**ASSIGNMENT**
In the article below about Paro the robot seal, what animal was Paro modeled on?

Japanese engineers have dispatched Paro the robot seal to comfort the victims of the March 3 earthquake and tsunamis in northern Japan.
Modeled on a baby harp seal, Paro is a therapeutic robot that responds to touch and voices. It's covered in tactile sensors and responds to petting by squealing. It's meant to soothe people who use it.
Developed by Takanori Shibata at Japan's National Institute of Advanced Industrial Science and Technology (AIST), Paro has been used in nursing homes in Japan and overseas since 2003; eight generations have been produced. Studies have shown that Paro can lower stress levels in users and caregivers. It can also help dementia patients.
This report from NHK TV shows people in Japan's tsunami-hit areas interacting with Paro recently. The bot visited evacuation shelters including a site in Minamisanriku, Miyagi Prefecture, a small town that was nearly completely destroyed in the disaster.
The old woman in the image above can be heard saying she told Paro she's doing her best to keep her chin up.
Handmade in Japan, Paro costs around $6,000 and has approval as a Class 2 medical device in the U.S.; care facilities make up the bulk of users. A Wall Street Journal report last year described the mixed response to Paro.
According to the Mainichi Shimbun newspaper, though, kids in Japan's disaster zone couldn't get enough of the robo-seal. After all, it gives artificial love and asks nothing in return.

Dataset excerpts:

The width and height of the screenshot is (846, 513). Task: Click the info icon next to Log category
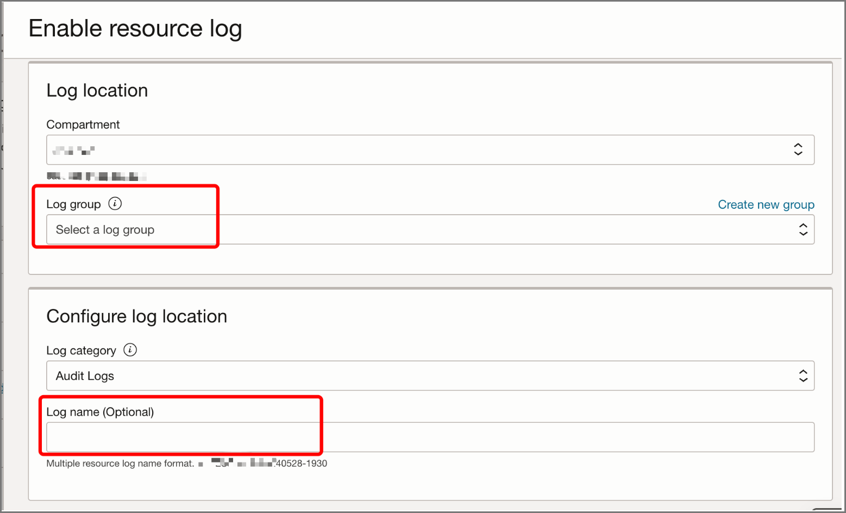point(130,350)
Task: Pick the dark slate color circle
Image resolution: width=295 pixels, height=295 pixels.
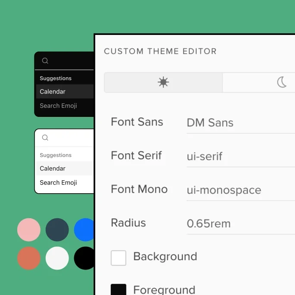Action: coord(57,229)
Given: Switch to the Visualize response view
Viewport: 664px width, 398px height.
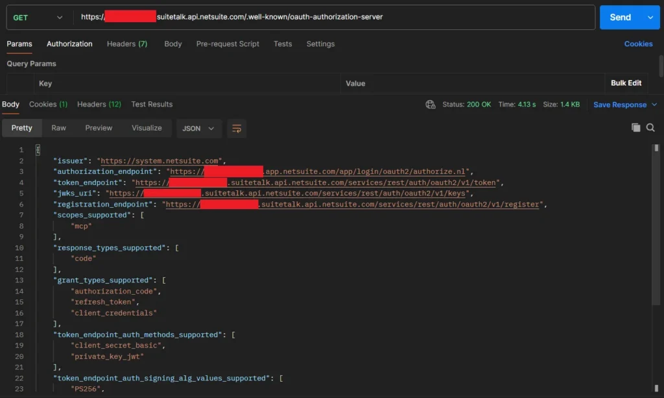Looking at the screenshot, I should tap(147, 129).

**WRITTEN ANSWER**
A baby harp seal.